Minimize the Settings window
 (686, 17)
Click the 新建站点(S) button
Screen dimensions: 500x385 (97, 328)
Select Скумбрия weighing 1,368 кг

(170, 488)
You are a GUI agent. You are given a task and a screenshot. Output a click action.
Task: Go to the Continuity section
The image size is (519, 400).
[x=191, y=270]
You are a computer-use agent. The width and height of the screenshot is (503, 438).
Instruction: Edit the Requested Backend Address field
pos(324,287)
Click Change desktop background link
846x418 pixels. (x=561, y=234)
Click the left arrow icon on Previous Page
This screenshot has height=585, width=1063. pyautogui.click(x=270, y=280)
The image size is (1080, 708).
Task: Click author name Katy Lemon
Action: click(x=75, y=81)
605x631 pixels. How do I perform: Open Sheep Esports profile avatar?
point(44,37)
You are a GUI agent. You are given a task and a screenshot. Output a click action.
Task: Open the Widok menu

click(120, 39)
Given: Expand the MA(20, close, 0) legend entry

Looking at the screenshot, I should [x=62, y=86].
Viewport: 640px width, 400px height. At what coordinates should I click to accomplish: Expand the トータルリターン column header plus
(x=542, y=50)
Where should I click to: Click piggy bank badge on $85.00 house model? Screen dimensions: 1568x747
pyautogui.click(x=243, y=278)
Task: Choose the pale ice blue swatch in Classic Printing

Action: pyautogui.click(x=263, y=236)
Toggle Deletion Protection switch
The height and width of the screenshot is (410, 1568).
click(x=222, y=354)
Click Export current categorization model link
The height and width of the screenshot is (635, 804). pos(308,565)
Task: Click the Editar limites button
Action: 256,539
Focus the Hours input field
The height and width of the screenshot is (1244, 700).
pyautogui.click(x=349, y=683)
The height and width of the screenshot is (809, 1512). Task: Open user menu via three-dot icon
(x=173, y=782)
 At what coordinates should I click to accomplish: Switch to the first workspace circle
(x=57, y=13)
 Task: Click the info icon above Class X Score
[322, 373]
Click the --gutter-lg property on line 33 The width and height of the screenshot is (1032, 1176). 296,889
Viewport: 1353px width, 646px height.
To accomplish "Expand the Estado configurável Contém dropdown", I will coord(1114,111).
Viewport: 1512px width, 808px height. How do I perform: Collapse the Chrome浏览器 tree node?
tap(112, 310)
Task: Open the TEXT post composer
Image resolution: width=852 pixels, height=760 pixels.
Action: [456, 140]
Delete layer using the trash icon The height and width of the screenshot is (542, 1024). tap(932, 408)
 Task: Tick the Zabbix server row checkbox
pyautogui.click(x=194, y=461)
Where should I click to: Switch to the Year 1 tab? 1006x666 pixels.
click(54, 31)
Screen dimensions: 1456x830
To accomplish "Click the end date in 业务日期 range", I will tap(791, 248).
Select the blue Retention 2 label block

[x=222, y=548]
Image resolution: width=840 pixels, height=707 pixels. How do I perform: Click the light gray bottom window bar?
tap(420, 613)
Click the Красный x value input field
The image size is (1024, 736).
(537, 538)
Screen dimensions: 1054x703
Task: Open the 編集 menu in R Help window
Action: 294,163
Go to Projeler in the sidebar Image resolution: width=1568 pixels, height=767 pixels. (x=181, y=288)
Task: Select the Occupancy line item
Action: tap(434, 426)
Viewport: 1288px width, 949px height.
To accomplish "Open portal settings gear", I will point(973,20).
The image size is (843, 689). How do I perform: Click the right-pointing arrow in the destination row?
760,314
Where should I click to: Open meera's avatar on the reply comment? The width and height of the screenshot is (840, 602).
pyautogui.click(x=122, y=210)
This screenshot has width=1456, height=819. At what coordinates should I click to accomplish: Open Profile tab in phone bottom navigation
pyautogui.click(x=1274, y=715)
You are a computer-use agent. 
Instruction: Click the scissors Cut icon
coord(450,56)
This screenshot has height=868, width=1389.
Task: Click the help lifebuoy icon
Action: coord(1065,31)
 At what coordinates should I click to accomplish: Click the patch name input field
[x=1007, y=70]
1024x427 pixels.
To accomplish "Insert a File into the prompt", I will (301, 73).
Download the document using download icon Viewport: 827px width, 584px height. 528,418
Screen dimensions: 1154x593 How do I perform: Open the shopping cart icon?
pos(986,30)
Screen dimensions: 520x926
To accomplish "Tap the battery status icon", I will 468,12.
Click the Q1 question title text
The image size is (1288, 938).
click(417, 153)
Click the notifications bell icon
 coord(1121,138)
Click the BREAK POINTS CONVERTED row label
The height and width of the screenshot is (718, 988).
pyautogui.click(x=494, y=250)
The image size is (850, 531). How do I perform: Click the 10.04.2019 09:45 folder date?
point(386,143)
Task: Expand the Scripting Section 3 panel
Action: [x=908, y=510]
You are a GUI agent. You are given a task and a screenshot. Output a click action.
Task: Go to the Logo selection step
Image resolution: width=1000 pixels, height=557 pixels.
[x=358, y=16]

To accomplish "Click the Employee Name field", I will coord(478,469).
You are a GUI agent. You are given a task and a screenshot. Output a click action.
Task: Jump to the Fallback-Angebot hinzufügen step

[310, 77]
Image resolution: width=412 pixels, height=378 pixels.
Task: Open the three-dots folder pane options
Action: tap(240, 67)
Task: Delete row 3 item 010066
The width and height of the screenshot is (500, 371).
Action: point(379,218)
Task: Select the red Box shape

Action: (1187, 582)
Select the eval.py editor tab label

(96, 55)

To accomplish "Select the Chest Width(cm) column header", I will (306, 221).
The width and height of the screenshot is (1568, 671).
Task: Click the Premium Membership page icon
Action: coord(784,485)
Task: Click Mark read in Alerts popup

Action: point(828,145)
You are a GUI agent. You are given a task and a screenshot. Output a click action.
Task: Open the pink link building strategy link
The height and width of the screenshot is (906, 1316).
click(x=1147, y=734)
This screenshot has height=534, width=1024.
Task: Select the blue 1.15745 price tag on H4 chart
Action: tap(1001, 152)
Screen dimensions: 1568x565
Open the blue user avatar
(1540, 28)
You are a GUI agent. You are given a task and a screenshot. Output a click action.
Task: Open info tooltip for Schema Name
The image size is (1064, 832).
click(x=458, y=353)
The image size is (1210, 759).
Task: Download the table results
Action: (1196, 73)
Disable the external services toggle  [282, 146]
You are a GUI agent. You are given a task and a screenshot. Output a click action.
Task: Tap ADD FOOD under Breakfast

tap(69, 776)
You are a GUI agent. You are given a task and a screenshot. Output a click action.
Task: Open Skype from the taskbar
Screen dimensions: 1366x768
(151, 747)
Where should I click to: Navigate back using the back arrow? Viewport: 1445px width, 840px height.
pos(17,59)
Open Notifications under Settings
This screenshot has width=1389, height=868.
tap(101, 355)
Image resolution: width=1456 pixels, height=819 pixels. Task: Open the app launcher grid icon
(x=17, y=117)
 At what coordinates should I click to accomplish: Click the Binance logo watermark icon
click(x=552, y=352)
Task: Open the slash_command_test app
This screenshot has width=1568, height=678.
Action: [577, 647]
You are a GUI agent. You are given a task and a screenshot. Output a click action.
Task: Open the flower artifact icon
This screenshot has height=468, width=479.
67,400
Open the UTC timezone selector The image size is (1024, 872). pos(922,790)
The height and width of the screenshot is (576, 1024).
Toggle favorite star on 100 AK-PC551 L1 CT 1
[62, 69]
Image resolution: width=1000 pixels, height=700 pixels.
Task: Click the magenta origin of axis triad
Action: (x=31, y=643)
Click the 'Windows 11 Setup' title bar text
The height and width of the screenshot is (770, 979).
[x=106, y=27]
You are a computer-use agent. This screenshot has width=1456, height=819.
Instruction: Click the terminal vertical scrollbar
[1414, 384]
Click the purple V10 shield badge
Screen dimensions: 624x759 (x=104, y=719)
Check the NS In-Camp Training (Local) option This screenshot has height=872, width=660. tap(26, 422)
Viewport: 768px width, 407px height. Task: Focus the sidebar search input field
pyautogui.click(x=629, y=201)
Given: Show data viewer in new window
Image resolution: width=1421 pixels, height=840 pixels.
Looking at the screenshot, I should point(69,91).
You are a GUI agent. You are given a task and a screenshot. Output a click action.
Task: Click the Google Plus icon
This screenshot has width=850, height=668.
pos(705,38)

- Exercise task: Print everything in the material from its first line down to the line containing "click(x=222, y=354)", with both of those lines included, reproducing each line without any change.

- Full solution:
Minimize the Settings window
 (686, 17)
Click the 新建站点(S) button
Screen dimensions: 500x385 (97, 328)
Select Скумбрия weighing 1,368 кг

(170, 488)
You are a GUI agent. You are given a task and a screenshot. Output a click action.
Task: Go to the Continuity section
The image size is (519, 400).
[x=191, y=270]
You are a computer-use agent. The width and height of the screenshot is (503, 438).
Instruction: Edit the Requested Backend Address field
pos(324,287)
Click Change desktop background link
846x418 pixels. (x=561, y=234)
Click the left arrow icon on Previous Page
This screenshot has height=585, width=1063. pyautogui.click(x=270, y=280)
The image size is (1080, 708).
Task: Click author name Katy Lemon
Action: click(x=75, y=81)
605x631 pixels. How do I perform: Open Sheep Esports profile avatar?
point(44,37)
You are a GUI agent. You are given a task and a screenshot. Output a click action.
Task: Open the Widok menu

click(120, 39)
Given: Expand the MA(20, close, 0) legend entry

Looking at the screenshot, I should [x=62, y=86].
Viewport: 640px width, 400px height. At what coordinates should I click to accomplish: Expand the トータルリターン column header plus
(x=542, y=50)
Where should I click to: Click piggy bank badge on $85.00 house model? Screen dimensions: 1568x747
pyautogui.click(x=243, y=278)
Task: Choose the pale ice blue swatch in Classic Printing

Action: pyautogui.click(x=263, y=236)
Toggle Deletion Protection switch
The height and width of the screenshot is (410, 1568).
click(x=222, y=354)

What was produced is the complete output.